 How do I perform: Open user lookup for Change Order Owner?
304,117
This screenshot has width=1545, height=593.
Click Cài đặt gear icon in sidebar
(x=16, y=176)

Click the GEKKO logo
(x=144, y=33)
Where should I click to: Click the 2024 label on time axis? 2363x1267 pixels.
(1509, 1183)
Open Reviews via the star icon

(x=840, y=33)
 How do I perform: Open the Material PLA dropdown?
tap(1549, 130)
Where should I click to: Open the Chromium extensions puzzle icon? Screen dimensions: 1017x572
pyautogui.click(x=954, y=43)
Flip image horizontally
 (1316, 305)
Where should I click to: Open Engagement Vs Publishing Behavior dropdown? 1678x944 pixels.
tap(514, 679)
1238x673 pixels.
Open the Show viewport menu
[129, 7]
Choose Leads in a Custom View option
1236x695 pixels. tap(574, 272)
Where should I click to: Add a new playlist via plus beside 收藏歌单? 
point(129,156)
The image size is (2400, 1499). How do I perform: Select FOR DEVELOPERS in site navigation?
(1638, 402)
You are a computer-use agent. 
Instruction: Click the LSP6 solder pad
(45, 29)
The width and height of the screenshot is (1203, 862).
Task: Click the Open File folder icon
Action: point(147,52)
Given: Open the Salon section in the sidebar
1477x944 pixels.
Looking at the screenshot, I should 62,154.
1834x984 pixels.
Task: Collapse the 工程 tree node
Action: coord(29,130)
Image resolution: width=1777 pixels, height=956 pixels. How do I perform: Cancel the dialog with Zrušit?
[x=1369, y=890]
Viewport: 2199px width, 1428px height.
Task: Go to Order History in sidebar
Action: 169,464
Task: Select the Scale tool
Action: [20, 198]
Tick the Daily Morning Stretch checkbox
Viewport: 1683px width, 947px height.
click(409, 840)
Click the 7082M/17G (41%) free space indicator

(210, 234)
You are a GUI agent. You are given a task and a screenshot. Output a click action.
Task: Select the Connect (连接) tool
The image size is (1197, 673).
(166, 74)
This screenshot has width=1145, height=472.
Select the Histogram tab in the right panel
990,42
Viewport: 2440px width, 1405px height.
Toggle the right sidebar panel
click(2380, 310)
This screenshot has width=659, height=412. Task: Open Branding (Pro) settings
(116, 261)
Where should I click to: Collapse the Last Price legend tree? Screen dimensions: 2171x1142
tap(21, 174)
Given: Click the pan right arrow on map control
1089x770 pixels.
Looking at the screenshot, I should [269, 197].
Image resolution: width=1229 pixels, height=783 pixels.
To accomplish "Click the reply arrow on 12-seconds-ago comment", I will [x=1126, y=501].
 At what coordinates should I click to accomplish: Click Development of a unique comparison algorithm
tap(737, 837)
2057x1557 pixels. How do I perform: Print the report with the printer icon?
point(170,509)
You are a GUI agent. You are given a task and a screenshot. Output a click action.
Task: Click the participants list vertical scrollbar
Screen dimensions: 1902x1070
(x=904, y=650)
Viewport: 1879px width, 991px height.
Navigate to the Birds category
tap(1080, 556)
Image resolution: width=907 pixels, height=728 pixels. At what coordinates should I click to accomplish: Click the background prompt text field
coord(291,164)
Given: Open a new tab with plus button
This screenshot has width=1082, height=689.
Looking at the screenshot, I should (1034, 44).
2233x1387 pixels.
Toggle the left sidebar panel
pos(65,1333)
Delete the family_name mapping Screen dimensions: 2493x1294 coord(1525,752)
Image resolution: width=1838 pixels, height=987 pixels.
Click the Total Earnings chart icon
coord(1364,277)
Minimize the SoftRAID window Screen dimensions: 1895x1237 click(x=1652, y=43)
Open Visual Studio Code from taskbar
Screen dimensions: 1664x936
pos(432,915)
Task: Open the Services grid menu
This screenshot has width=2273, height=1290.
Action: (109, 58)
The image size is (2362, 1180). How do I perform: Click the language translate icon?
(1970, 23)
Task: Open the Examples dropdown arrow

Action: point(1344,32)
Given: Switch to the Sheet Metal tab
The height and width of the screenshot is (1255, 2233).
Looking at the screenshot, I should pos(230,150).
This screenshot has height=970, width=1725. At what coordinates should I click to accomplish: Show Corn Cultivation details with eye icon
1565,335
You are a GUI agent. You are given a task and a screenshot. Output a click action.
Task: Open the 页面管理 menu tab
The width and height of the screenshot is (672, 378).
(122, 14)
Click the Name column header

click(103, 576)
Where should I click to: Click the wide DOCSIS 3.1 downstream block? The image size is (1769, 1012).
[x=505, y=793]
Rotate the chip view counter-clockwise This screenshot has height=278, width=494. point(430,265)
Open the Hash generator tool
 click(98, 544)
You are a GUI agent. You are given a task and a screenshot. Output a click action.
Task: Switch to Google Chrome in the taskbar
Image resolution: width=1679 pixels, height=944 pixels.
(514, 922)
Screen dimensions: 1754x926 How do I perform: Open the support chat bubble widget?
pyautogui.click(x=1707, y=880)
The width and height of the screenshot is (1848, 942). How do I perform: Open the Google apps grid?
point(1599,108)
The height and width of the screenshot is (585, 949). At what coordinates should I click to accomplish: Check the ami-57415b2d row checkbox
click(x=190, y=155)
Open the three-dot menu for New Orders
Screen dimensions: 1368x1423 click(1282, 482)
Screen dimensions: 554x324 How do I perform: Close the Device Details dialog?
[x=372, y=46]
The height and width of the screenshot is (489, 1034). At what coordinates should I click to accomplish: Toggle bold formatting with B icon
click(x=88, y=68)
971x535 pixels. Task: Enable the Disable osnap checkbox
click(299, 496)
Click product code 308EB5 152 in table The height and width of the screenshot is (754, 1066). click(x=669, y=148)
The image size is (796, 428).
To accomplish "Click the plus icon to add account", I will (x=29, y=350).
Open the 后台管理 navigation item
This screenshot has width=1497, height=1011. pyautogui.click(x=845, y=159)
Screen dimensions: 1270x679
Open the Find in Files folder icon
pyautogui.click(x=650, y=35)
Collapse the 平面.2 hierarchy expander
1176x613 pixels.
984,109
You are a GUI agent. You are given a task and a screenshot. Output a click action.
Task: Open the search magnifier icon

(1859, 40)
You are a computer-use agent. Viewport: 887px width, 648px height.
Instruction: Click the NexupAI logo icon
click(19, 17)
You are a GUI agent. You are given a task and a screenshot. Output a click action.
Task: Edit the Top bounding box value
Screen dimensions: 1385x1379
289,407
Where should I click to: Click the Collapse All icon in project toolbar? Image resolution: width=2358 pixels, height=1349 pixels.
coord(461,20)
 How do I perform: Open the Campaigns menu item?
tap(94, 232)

**To do**
What you return must match the entries exactly, word for word.

**Task result**
 How do I perform: Open user lookup for Change Order Owner?
304,117
This screenshot has width=1545, height=593.
Click Cài đặt gear icon in sidebar
(x=16, y=176)

Click the GEKKO logo
(x=144, y=33)
Where should I click to: Click the 2024 label on time axis? 2363x1267 pixels.
(1509, 1183)
Open Reviews via the star icon

(x=840, y=33)
 How do I perform: Open the Material PLA dropdown?
tap(1549, 130)
Where should I click to: Open the Chromium extensions puzzle icon? Screen dimensions: 1017x572
pyautogui.click(x=954, y=43)
Flip image horizontally
 (1316, 305)
Where should I click to: Open Engagement Vs Publishing Behavior dropdown? 1678x944 pixels.
tap(514, 679)
1238x673 pixels.
Open the Show viewport menu
[129, 7]
Choose Leads in a Custom View option
1236x695 pixels. tap(574, 272)
Where should I click to: Add a new playlist via plus beside 收藏歌单? 
point(129,156)
The image size is (2400, 1499). How do I perform: Select FOR DEVELOPERS in site navigation?
(1638, 402)
You are a computer-use agent. 
Instruction: Click the LSP6 solder pad
(45, 29)
The width and height of the screenshot is (1203, 862).
Task: Click the Open File folder icon
Action: point(147,52)
Given: Open the Salon section in the sidebar
1477x944 pixels.
Looking at the screenshot, I should 62,154.
1834x984 pixels.
Task: Collapse the 工程 tree node
Action: coord(29,130)
Image resolution: width=1777 pixels, height=956 pixels. How do I perform: Cancel the dialog with Zrušit?
[x=1369, y=890]
Viewport: 2199px width, 1428px height.
Task: Go to Order History in sidebar
Action: 169,464
Task: Select the Scale tool
Action: [20, 198]
Tick the Daily Morning Stretch checkbox
Viewport: 1683px width, 947px height.
click(409, 840)
Click the 7082M/17G (41%) free space indicator

(210, 234)
You are a GUI agent. You are given a task and a screenshot. Output a click action.
Task: Select the Connect (连接) tool
The image size is (1197, 673).
(166, 74)
This screenshot has width=1145, height=472.
Select the Histogram tab in the right panel
990,42
Viewport: 2440px width, 1405px height.
Toggle the right sidebar panel
click(2380, 310)
This screenshot has width=659, height=412. Task: Open Branding (Pro) settings
(116, 261)
Where should I click to: Collapse the Last Price legend tree? Screen dimensions: 2171x1142
tap(21, 174)
Given: Click the pan right arrow on map control
1089x770 pixels.
Looking at the screenshot, I should [269, 197].
Image resolution: width=1229 pixels, height=783 pixels.
To accomplish "Click the reply arrow on 12-seconds-ago comment", I will [x=1126, y=501].
 At what coordinates should I click to accomplish: Click Development of a unique comparison algorithm
tap(737, 837)
2057x1557 pixels. How do I perform: Print the report with the printer icon?
point(170,509)
You are a GUI agent. You are given a task and a screenshot. Output a click action.
Task: Click the participants list vertical scrollbar
Screen dimensions: 1902x1070
(x=904, y=650)
Viewport: 1879px width, 991px height.
Navigate to the Birds category
tap(1080, 556)
Image resolution: width=907 pixels, height=728 pixels. At what coordinates should I click to accomplish: Click the background prompt text field
coord(291,164)
Given: Open a new tab with plus button
This screenshot has width=1082, height=689.
Looking at the screenshot, I should (1034, 44).
2233x1387 pixels.
Toggle the left sidebar panel
pos(65,1333)
Delete the family_name mapping Screen dimensions: 2493x1294 coord(1525,752)
Image resolution: width=1838 pixels, height=987 pixels.
Click the Total Earnings chart icon
coord(1364,277)
Minimize the SoftRAID window Screen dimensions: 1895x1237 click(x=1652, y=43)
Open Visual Studio Code from taskbar
Screen dimensions: 1664x936
pos(432,915)
Task: Open the Services grid menu
This screenshot has width=2273, height=1290.
Action: (109, 58)
The image size is (2362, 1180). How do I perform: Click the language translate icon?
(1970, 23)
Task: Open the Examples dropdown arrow

Action: point(1344,32)
Given: Switch to the Sheet Metal tab
The height and width of the screenshot is (1255, 2233).
Looking at the screenshot, I should pos(230,150).
This screenshot has height=970, width=1725. At what coordinates should I click to accomplish: Show Corn Cultivation details with eye icon
1565,335
You are a GUI agent. You are given a task and a screenshot. Output a click action.
Task: Open the 页面管理 menu tab
The width and height of the screenshot is (672, 378).
(122, 14)
Click the Name column header

click(103, 576)
Where should I click to: Click the wide DOCSIS 3.1 downstream block? The image size is (1769, 1012).
[x=505, y=793]
Rotate the chip view counter-clockwise This screenshot has height=278, width=494. point(430,265)
Open the Hash generator tool
 click(98, 544)
You are a GUI agent. You are given a task and a screenshot. Output a click action.
Task: Switch to Google Chrome in the taskbar
Image resolution: width=1679 pixels, height=944 pixels.
(514, 922)
Screen dimensions: 1754x926 How do I perform: Open the support chat bubble widget?
pyautogui.click(x=1707, y=880)
The width and height of the screenshot is (1848, 942). How do I perform: Open the Google apps grid?
point(1599,108)
The height and width of the screenshot is (585, 949). At what coordinates should I click to accomplish: Check the ami-57415b2d row checkbox
click(x=190, y=155)
Open the three-dot menu for New Orders
Screen dimensions: 1368x1423 click(1282, 482)
Screen dimensions: 554x324 How do I perform: Close the Device Details dialog?
[x=372, y=46]
The height and width of the screenshot is (489, 1034). At what coordinates should I click to accomplish: Toggle bold formatting with B icon
click(x=88, y=68)
971x535 pixels. Task: Enable the Disable osnap checkbox
click(299, 496)
Click product code 308EB5 152 in table The height and width of the screenshot is (754, 1066). click(x=669, y=148)
The image size is (796, 428).
To accomplish "Click the plus icon to add account", I will (x=29, y=350).
Open the 后台管理 navigation item
This screenshot has width=1497, height=1011. pyautogui.click(x=845, y=159)
Screen dimensions: 1270x679
Open the Find in Files folder icon
pyautogui.click(x=650, y=35)
Collapse the 平面.2 hierarchy expander
1176x613 pixels.
984,109
You are a GUI agent. You are given a task and a screenshot. Output a click action.
Task: Open the search magnifier icon

(1859, 40)
You are a computer-use agent. Viewport: 887px width, 648px height.
Instruction: Click the NexupAI logo icon
click(19, 17)
You are a GUI agent. You are given a task and a screenshot. Output a click action.
Task: Edit the Top bounding box value
Screen dimensions: 1385x1379
289,407
Where should I click to: Click the Collapse All icon in project toolbar? Image resolution: width=2358 pixels, height=1349 pixels.
coord(461,20)
 How do I perform: Open the Campaigns menu item?
tap(94, 232)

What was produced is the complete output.